This weekend, items both larger and smaller than the wooden breadbox from Shatek’s Wood Chalet can be found at the 55th Beaux Arts Fair in downtown Davenport.
And several unusual items make this fair just as sweet as The Fudge Box confections found in the food court section.
The whole fair has been re-juried to create a new mix of wares, according to committee member Tom Magers, owner of Major Art and Hobby. With the mighty Mississippi River receded enough to gain easy access, almost 150 artists from seven states have been slated to show their work for sale on Second Street between Brady and Iowa streets for the two-day event.
John Swanson of Council Bluffs, Iowa, travels all over the country with his pure pewter leaf designs. “We make the designs in clay, and a mold of that, and then melt the ingots in a furnace in my garage,” he said. The process uses spin and gravity casting and the result is a remarkably lifelike leaf made of solid pewter.
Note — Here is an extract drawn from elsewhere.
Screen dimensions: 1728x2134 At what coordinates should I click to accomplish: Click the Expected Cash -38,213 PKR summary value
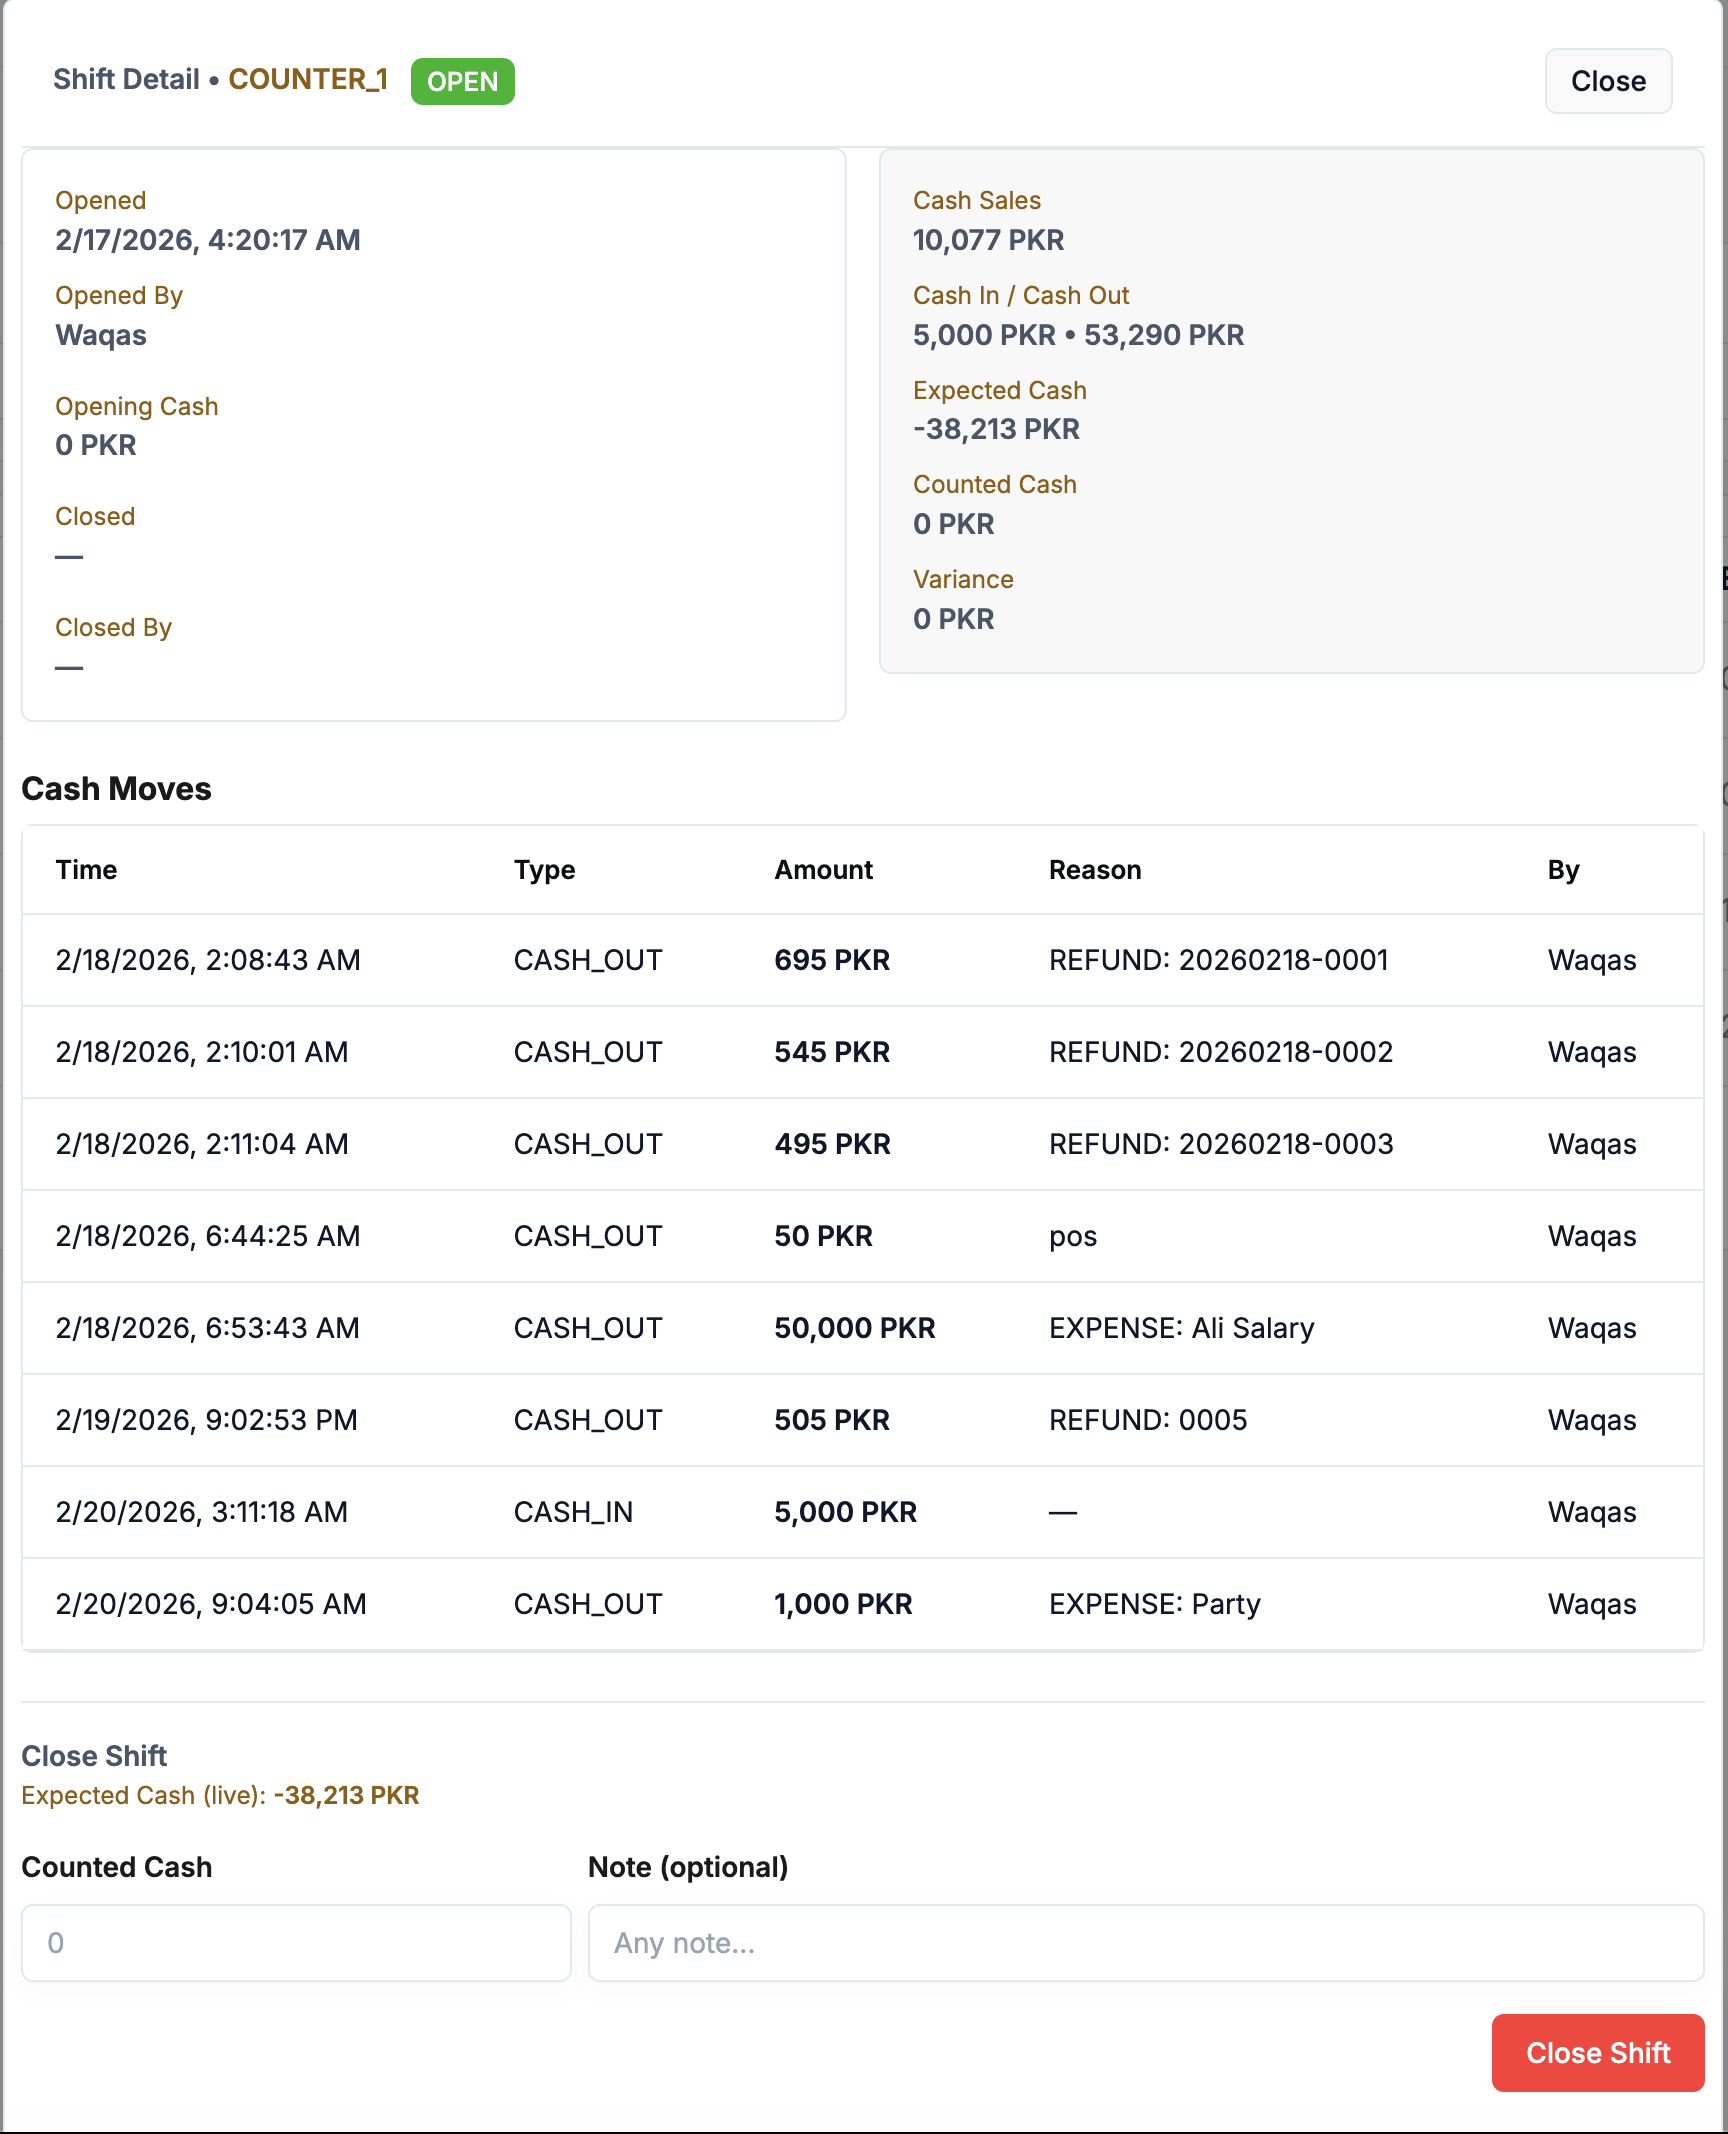pos(996,429)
Modern folk art stars and other works sold well at Stacey Edwards’ Have a Heart Collection on Saturday. She paints vivid colors on metal, glass, wood and clay. “A little bit of everything,” she says.
This is Edwards’ third time traveling from Des Moines to participate. “I like coming here early in the season,” she said, citing Mother’s Day weekend as a good time.
Sally Rasmussen of Clear Lake, Iowa, a retired Iowa State Art Teacher of the Year, hand paints silk scarves. “When I went back for my masters, they told me to try silk, and look what happened,” she said. While many of her scarves have carefully painted flowers or other nature designs, her “Sassy Sally” designs are caricatures of real people.
Chicken, goose, ostrich and emu eggs filled many baskets under Shirley Beeg’s tent. “They are real eggs covered with decorative paper and dipped twice in polymer resin,” said the Valparaiso, Ind., artist. “It’s a 27-step process, though,” she added. The resulting eggs are extremely hardy as well as decorative.
Beeg can comply with most design requests: “I usually have about 1000 eggs in inventory.”
Under Saturday’s cool temperatures and with occasional distant whistles of tugboats on the river, fair goers strolled with their dogs, stopped to chat with friends, and gathered to eat funnel cakes, gyros, nachos or hot dogs.
The white tents lining Second Street also include paintings, ceramics and glass, metal art, woodworking, leather goods, stained glass, jewelry, garden stones, batik, wind chimes made of cut agates, and hand-woven scarves and hand-woven baskets.